• [ASSIGNMENT]
Write the data below out again, unchanged.

Stored data:
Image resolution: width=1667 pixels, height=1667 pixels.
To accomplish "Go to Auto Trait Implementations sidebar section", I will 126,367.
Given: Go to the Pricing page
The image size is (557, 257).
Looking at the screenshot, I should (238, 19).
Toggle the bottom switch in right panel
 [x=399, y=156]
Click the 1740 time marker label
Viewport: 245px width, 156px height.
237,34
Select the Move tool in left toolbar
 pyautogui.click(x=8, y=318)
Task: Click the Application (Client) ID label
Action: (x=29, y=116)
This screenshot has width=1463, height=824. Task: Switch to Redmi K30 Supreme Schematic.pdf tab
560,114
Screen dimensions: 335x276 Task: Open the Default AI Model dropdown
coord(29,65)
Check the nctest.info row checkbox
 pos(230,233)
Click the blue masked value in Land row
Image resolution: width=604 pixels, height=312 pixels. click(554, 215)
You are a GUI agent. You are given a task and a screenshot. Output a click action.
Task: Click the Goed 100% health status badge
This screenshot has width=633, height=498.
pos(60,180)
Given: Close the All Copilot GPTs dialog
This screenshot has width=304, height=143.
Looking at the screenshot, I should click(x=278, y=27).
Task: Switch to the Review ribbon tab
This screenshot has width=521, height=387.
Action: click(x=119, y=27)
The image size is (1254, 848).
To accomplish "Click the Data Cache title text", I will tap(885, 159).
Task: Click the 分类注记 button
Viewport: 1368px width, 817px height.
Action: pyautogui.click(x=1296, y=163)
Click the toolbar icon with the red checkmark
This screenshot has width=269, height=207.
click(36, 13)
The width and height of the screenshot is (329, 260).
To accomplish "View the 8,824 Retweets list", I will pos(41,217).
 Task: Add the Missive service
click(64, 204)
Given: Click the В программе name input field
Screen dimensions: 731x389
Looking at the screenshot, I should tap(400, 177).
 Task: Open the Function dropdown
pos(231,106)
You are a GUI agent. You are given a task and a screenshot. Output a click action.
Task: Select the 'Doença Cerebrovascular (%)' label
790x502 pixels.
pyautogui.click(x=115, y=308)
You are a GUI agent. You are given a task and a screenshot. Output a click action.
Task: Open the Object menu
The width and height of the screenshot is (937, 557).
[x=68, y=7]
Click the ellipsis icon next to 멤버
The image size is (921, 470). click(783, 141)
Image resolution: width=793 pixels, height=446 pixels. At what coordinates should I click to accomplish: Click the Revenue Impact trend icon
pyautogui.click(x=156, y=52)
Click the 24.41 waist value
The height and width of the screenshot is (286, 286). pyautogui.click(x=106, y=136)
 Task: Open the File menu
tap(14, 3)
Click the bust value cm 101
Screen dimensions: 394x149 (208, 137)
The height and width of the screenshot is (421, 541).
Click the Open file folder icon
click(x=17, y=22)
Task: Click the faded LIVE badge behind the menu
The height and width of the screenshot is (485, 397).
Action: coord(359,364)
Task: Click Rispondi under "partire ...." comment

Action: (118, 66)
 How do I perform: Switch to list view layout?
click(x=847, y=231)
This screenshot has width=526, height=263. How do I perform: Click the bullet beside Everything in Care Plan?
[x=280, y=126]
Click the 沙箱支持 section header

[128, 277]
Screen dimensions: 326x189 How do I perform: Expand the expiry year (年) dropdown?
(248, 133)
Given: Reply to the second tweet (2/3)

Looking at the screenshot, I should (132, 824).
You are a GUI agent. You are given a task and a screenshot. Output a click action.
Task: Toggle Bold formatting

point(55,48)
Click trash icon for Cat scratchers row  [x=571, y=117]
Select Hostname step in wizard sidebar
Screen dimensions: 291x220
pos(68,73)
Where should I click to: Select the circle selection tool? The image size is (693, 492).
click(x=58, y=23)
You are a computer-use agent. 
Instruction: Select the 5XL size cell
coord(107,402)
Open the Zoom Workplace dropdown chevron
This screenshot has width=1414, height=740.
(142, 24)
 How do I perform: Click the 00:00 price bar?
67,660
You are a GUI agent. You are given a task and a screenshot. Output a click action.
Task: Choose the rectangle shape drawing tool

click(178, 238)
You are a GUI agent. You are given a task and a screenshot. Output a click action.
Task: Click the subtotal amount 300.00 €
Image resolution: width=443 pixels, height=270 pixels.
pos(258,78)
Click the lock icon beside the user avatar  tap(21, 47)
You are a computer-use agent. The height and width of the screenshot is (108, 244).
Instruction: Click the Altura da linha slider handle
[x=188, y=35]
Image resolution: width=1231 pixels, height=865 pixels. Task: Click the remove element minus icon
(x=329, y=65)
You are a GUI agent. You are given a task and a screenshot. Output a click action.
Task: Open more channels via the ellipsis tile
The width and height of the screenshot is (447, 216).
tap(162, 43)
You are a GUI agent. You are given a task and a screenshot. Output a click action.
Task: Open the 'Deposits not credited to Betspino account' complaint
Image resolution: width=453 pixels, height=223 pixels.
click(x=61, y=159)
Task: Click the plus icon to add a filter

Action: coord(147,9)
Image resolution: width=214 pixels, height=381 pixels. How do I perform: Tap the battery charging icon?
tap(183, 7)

• [EXERCISE ANSWER]
Image resolution: width=1667 pixels, height=1667 pixels.
To accomplish "Go to Auto Trait Implementations sidebar section", I will 126,367.
Given: Go to the Pricing page
The image size is (557, 257).
Looking at the screenshot, I should (238, 19).
Toggle the bottom switch in right panel
 [x=399, y=156]
Click the 1740 time marker label
Viewport: 245px width, 156px height.
237,34
Select the Move tool in left toolbar
 pyautogui.click(x=8, y=318)
Task: Click the Application (Client) ID label
Action: (x=29, y=116)
This screenshot has width=1463, height=824. Task: Switch to Redmi K30 Supreme Schematic.pdf tab
560,114
Screen dimensions: 335x276 Task: Open the Default AI Model dropdown
coord(29,65)
Check the nctest.info row checkbox
 pos(230,233)
Click the blue masked value in Land row
Image resolution: width=604 pixels, height=312 pixels. click(554, 215)
You are a GUI agent. You are given a task and a screenshot. Output a click action.
Task: Click the Goed 100% health status badge
This screenshot has width=633, height=498.
pos(60,180)
Given: Close the All Copilot GPTs dialog
This screenshot has width=304, height=143.
Looking at the screenshot, I should click(x=278, y=27).
Task: Switch to the Review ribbon tab
This screenshot has width=521, height=387.
Action: click(x=119, y=27)
The image size is (1254, 848).
To accomplish "Click the Data Cache title text", I will tap(885, 159).
Task: Click the 分类注记 button
Viewport: 1368px width, 817px height.
Action: pyautogui.click(x=1296, y=163)
Click the toolbar icon with the red checkmark
This screenshot has width=269, height=207.
click(36, 13)
The width and height of the screenshot is (329, 260).
To accomplish "View the 8,824 Retweets list", I will pos(41,217).
 Task: Add the Missive service
click(64, 204)
Given: Click the В программе name input field
Screen dimensions: 731x389
Looking at the screenshot, I should tap(400, 177).
 Task: Open the Function dropdown
pos(231,106)
You are a GUI agent. You are given a task and a screenshot. Output a click action.
Task: Select the 'Doença Cerebrovascular (%)' label
790x502 pixels.
pyautogui.click(x=115, y=308)
You are a GUI agent. You are given a task and a screenshot. Output a click action.
Task: Open the Object menu
The width and height of the screenshot is (937, 557).
[x=68, y=7]
Click the ellipsis icon next to 멤버
The image size is (921, 470). click(783, 141)
Image resolution: width=793 pixels, height=446 pixels. At what coordinates should I click to accomplish: Click the Revenue Impact trend icon
pyautogui.click(x=156, y=52)
Click the 24.41 waist value
The height and width of the screenshot is (286, 286). pyautogui.click(x=106, y=136)
 Task: Open the File menu
tap(14, 3)
Click the bust value cm 101
Screen dimensions: 394x149 (208, 137)
The height and width of the screenshot is (421, 541).
Click the Open file folder icon
click(x=17, y=22)
Task: Click the faded LIVE badge behind the menu
The height and width of the screenshot is (485, 397).
Action: coord(359,364)
Task: Click Rispondi under "partire ...." comment

Action: (118, 66)
 How do I perform: Switch to list view layout?
click(x=847, y=231)
This screenshot has width=526, height=263. How do I perform: Click the bullet beside Everything in Care Plan?
[x=280, y=126]
Click the 沙箱支持 section header

[128, 277]
Screen dimensions: 326x189 How do I perform: Expand the expiry year (年) dropdown?
(248, 133)
Given: Reply to the second tweet (2/3)

Looking at the screenshot, I should (132, 824).
You are a GUI agent. You are given a task and a screenshot. Output a click action.
Task: Toggle Bold formatting

point(55,48)
Click trash icon for Cat scratchers row  [x=571, y=117]
Select Hostname step in wizard sidebar
Screen dimensions: 291x220
pos(68,73)
Where should I click to: Select the circle selection tool? The image size is (693, 492).
click(x=58, y=23)
You are a computer-use agent. 
Instruction: Select the 5XL size cell
coord(107,402)
Open the Zoom Workplace dropdown chevron
This screenshot has width=1414, height=740.
(142, 24)
 How do I perform: Click the 00:00 price bar?
67,660
You are a GUI agent. You are given a task and a screenshot. Output a click action.
Task: Choose the rectangle shape drawing tool

click(178, 238)
You are a GUI agent. You are given a task and a screenshot. Output a click action.
Task: Click the subtotal amount 300.00 €
Image resolution: width=443 pixels, height=270 pixels.
pos(258,78)
Click the lock icon beside the user avatar  tap(21, 47)
You are a computer-use agent. The height and width of the screenshot is (108, 244).
Instruction: Click the Altura da linha slider handle
[x=188, y=35]
Image resolution: width=1231 pixels, height=865 pixels. Task: Click the remove element minus icon
(x=329, y=65)
You are a GUI agent. You are given a task and a screenshot. Output a click action.
Task: Open more channels via the ellipsis tile
The width and height of the screenshot is (447, 216).
tap(162, 43)
You are a GUI agent. You are given a task and a screenshot. Output a click action.
Task: Open the 'Deposits not credited to Betspino account' complaint
Image resolution: width=453 pixels, height=223 pixels.
click(x=61, y=159)
Task: Click the plus icon to add a filter

Action: coord(147,9)
Image resolution: width=214 pixels, height=381 pixels. How do I perform: Tap the battery charging icon?
tap(183, 7)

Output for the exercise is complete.